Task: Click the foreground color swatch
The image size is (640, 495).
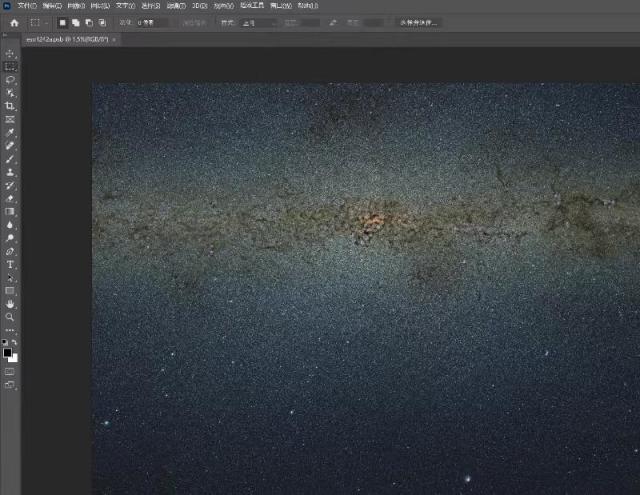Action: click(x=7, y=352)
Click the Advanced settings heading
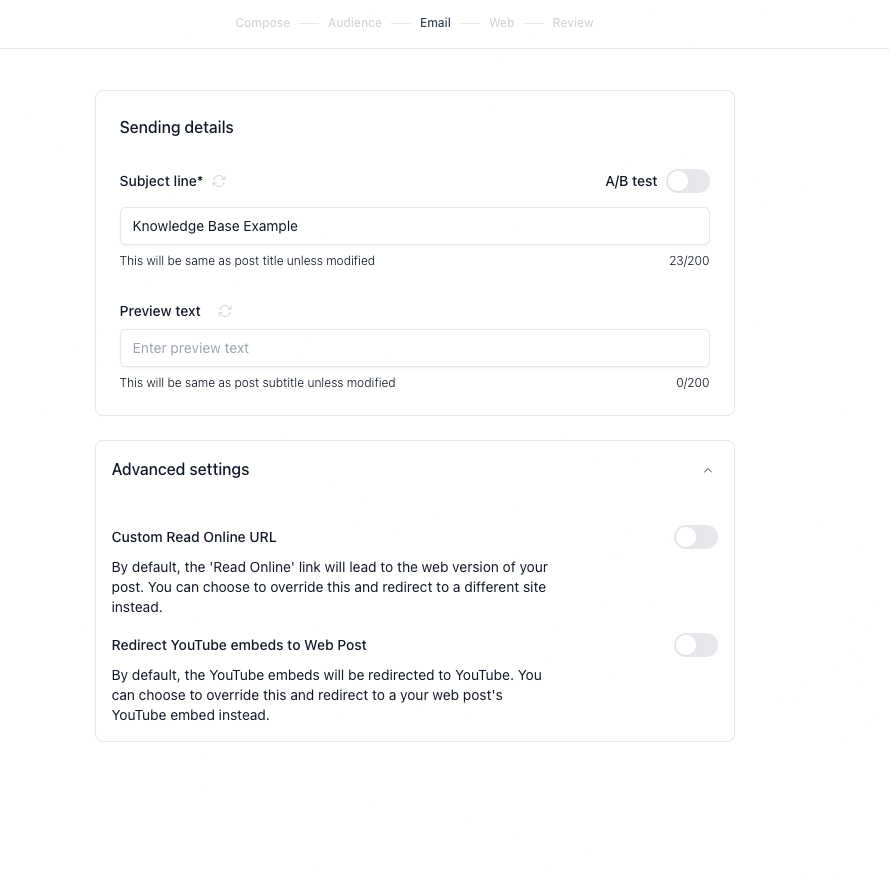The image size is (889, 880). click(180, 469)
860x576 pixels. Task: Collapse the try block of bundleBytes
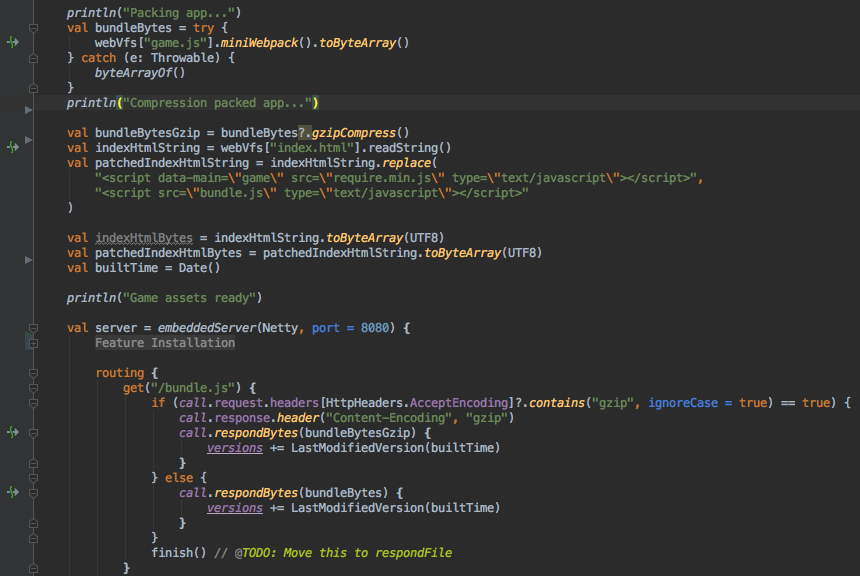click(33, 28)
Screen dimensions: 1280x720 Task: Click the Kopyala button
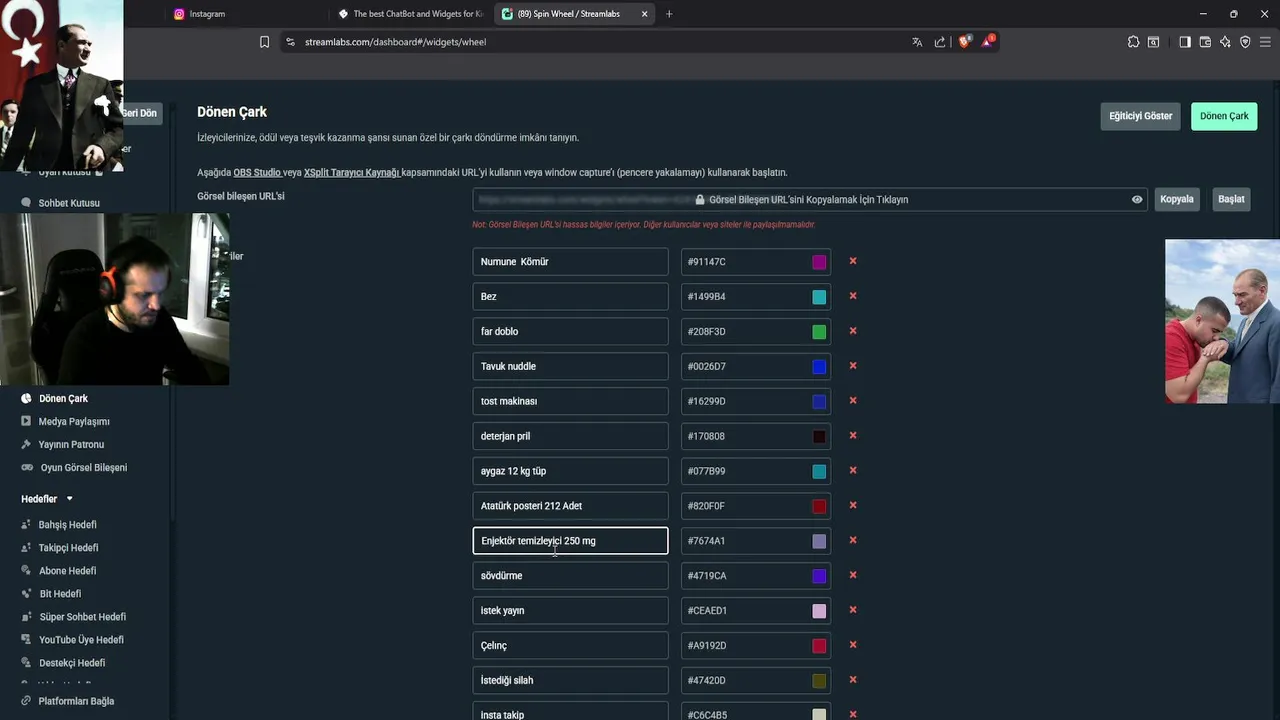coord(1177,199)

##############################

Assignment
Repeat the data exactly, dropping every picture it holds.

Solution
Task: Click the foreground color swatch
The image size is (640, 495).
Action: click(x=7, y=352)
Click the Advanced settings heading
The image size is (889, 880). click(180, 469)
860x576 pixels. Task: Collapse the try block of bundleBytes
click(33, 28)
Screen dimensions: 1280x720 Task: Click the Kopyala button
coord(1177,199)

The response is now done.